Um dos maiores especialistas em laicidade, o professor Philippe Portier, alerta sobre este projecto de lei: “Estamos a caminhar para um ‘secularismo de segurança’, com menos liberdades e uma multiplicação de controlos.” No fundo, esta lei vem marginalizar o mundo religioso em geral quando se acreditava que a Europa Ocidental tinha garantido de vez a liberdade religiosa.
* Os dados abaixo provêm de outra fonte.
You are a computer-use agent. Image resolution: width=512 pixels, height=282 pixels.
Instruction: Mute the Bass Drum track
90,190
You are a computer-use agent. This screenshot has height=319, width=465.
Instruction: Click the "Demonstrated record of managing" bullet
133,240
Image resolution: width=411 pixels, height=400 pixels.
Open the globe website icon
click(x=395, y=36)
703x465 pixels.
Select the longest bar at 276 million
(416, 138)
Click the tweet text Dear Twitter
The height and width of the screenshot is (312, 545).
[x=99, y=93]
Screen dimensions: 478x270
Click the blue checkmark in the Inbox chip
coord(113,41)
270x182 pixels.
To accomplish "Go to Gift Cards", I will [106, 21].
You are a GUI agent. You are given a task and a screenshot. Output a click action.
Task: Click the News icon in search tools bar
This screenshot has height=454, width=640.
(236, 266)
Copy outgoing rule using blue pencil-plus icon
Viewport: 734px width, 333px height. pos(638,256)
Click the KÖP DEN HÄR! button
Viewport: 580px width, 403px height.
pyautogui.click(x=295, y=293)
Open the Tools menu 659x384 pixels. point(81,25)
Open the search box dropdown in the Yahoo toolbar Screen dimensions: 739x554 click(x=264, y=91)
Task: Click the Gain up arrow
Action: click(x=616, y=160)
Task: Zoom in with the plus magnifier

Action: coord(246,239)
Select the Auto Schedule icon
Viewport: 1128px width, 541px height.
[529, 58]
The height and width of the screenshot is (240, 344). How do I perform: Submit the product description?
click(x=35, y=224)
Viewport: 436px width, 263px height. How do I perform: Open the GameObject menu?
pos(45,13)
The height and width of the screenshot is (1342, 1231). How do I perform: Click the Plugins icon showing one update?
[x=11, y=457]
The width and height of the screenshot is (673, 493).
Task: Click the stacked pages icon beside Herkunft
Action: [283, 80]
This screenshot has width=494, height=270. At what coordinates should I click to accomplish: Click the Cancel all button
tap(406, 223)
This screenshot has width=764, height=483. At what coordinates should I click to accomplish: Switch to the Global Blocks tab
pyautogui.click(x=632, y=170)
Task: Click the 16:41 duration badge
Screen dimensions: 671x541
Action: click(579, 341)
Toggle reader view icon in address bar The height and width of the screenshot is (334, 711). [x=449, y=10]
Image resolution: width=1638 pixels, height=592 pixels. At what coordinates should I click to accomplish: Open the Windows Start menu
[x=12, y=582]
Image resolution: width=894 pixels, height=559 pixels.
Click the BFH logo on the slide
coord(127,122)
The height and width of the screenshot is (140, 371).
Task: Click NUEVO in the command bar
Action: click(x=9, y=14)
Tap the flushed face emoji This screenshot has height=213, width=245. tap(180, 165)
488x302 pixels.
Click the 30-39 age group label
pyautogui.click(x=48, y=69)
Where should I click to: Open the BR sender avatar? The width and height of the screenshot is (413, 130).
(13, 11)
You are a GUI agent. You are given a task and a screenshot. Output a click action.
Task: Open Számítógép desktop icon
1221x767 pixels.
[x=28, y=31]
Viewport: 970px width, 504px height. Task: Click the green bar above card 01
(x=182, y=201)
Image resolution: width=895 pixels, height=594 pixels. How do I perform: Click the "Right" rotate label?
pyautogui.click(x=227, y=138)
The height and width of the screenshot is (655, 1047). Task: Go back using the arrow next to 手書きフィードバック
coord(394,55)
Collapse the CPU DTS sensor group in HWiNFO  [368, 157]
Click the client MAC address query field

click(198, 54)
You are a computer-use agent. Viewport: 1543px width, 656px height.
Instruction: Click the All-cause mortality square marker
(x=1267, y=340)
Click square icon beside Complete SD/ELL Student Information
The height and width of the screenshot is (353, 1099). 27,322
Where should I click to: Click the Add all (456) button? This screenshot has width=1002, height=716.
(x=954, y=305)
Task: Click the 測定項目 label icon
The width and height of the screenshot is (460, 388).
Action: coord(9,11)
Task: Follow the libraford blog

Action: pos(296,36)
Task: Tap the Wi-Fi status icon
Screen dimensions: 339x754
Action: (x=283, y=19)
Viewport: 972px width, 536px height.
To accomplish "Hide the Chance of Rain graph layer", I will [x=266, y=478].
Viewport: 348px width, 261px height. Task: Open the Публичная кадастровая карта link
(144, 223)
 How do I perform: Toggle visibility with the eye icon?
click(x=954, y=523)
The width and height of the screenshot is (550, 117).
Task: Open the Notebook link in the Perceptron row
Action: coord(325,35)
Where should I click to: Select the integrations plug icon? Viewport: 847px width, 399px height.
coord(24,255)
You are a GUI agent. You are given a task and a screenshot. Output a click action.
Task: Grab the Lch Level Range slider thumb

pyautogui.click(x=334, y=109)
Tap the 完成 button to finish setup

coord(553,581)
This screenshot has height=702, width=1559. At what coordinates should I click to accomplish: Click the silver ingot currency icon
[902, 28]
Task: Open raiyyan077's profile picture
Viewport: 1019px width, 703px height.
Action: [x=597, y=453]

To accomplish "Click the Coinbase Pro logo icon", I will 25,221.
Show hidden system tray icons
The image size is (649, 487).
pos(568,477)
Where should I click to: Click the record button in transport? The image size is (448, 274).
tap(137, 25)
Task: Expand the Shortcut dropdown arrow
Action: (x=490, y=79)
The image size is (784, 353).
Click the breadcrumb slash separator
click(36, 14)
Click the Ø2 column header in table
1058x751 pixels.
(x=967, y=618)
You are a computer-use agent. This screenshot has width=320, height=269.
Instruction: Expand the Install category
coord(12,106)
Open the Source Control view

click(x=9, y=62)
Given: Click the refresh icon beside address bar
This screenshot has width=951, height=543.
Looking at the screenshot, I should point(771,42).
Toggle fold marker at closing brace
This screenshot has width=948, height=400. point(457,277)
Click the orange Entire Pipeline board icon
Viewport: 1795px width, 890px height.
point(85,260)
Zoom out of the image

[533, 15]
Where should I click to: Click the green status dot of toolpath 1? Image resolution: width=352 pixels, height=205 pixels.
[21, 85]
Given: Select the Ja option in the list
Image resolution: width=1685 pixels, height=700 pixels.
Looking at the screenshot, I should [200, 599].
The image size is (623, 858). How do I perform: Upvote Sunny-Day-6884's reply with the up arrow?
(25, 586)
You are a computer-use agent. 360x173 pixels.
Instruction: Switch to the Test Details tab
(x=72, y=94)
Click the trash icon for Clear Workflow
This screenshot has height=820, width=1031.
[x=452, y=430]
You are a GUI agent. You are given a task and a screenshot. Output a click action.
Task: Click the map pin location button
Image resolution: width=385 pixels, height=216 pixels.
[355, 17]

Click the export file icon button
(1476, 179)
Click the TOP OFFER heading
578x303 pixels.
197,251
Tudo isto foi despoletado pelo ataque de 16 de Outubro passado, quando o professor de história Samuel Paty foi decapitado por ter mostrado caricaturas de Maomé em sala de aula. A França quer defender-se e faz bem, mas o caminho escolhido é negativo, injusto e perigoso, pois em vez de congregar as forças francesas contra todos os extremismos prefere apresentar-se como a Marianne de barrete frígio, uma jovem mulher perturbada e sem discernimento que, depois de ter sofrido um desgosto amoroso traumático, passou a dizer à boca cheia que os homens são todos iguais…

 

José Brissos-Lino é director do mestrado em Ciência das Religiões na Universidade Lusófona, coordenador do Instituto de Cristianismo Contemporâneo e director da revista teológica Ad Aeternum; texto publicado também na página digital da revista Visão.